━━━━━ Extracted data ━━━━━
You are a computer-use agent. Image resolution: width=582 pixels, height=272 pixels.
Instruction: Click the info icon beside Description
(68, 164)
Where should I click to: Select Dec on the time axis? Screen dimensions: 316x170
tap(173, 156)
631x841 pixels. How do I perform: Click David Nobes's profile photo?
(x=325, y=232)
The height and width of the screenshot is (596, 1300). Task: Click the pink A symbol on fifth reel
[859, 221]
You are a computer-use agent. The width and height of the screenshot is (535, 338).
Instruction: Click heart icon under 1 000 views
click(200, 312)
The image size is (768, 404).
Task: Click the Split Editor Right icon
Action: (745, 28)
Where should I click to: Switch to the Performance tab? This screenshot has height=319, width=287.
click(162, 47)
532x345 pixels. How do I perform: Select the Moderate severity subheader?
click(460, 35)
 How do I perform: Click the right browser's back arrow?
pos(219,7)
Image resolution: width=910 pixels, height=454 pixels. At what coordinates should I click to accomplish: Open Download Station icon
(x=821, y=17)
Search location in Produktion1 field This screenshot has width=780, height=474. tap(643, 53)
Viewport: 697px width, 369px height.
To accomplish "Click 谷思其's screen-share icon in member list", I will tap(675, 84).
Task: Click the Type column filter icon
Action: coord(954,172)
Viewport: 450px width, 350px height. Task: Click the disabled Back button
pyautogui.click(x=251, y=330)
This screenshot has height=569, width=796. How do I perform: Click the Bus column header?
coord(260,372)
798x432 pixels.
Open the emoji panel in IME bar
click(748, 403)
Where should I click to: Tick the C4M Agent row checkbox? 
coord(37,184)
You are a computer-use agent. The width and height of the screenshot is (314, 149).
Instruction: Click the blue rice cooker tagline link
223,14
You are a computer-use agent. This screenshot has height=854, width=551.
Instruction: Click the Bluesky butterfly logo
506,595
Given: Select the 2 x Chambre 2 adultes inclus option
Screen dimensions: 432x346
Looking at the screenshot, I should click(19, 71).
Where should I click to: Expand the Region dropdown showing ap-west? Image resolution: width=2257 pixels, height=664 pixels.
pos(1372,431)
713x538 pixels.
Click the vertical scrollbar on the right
━━━━━
**Your task:** Retype the records above in full, exactly.

**Response box:**
You are a computer-use agent. Image resolution: width=582 pixels, height=272 pixels.
Instruction: Click the info icon beside Description
(68, 164)
Where should I click to: Select Dec on the time axis? Screen dimensions: 316x170
tap(173, 156)
631x841 pixels. How do I perform: Click David Nobes's profile photo?
(x=325, y=232)
The height and width of the screenshot is (596, 1300). Task: Click the pink A symbol on fifth reel
[859, 221]
You are a computer-use agent. The width and height of the screenshot is (535, 338).
Instruction: Click heart icon under 1 000 views
click(200, 312)
The image size is (768, 404).
Task: Click the Split Editor Right icon
Action: (745, 28)
Where should I click to: Switch to the Performance tab? This screenshot has height=319, width=287.
click(162, 47)
532x345 pixels. How do I perform: Select the Moderate severity subheader?
click(460, 35)
 How do I perform: Click the right browser's back arrow?
pos(219,7)
Image resolution: width=910 pixels, height=454 pixels. At what coordinates should I click to accomplish: Open Download Station icon
(x=821, y=17)
Search location in Produktion1 field This screenshot has width=780, height=474. tap(643, 53)
Viewport: 697px width, 369px height.
To accomplish "Click 谷思其's screen-share icon in member list", I will tap(675, 84).
Task: Click the Type column filter icon
Action: coord(954,172)
Viewport: 450px width, 350px height. Task: Click the disabled Back button
pyautogui.click(x=251, y=330)
This screenshot has height=569, width=796. How do I perform: Click the Bus column header?
coord(260,372)
798x432 pixels.
Open the emoji panel in IME bar
click(748, 403)
Where should I click to: Tick the C4M Agent row checkbox? 
coord(37,184)
You are a computer-use agent. The width and height of the screenshot is (314, 149).
Instruction: Click the blue rice cooker tagline link
223,14
You are a computer-use agent. This screenshot has height=854, width=551.
Instruction: Click the Bluesky butterfly logo
506,595
Given: Select the 2 x Chambre 2 adultes inclus option
Screen dimensions: 432x346
Looking at the screenshot, I should click(19, 71).
Where should I click to: Expand the Region dropdown showing ap-west? Image resolution: width=2257 pixels, height=664 pixels.
pos(1372,431)
713x538 pixels.
Click the vertical scrollbar on the right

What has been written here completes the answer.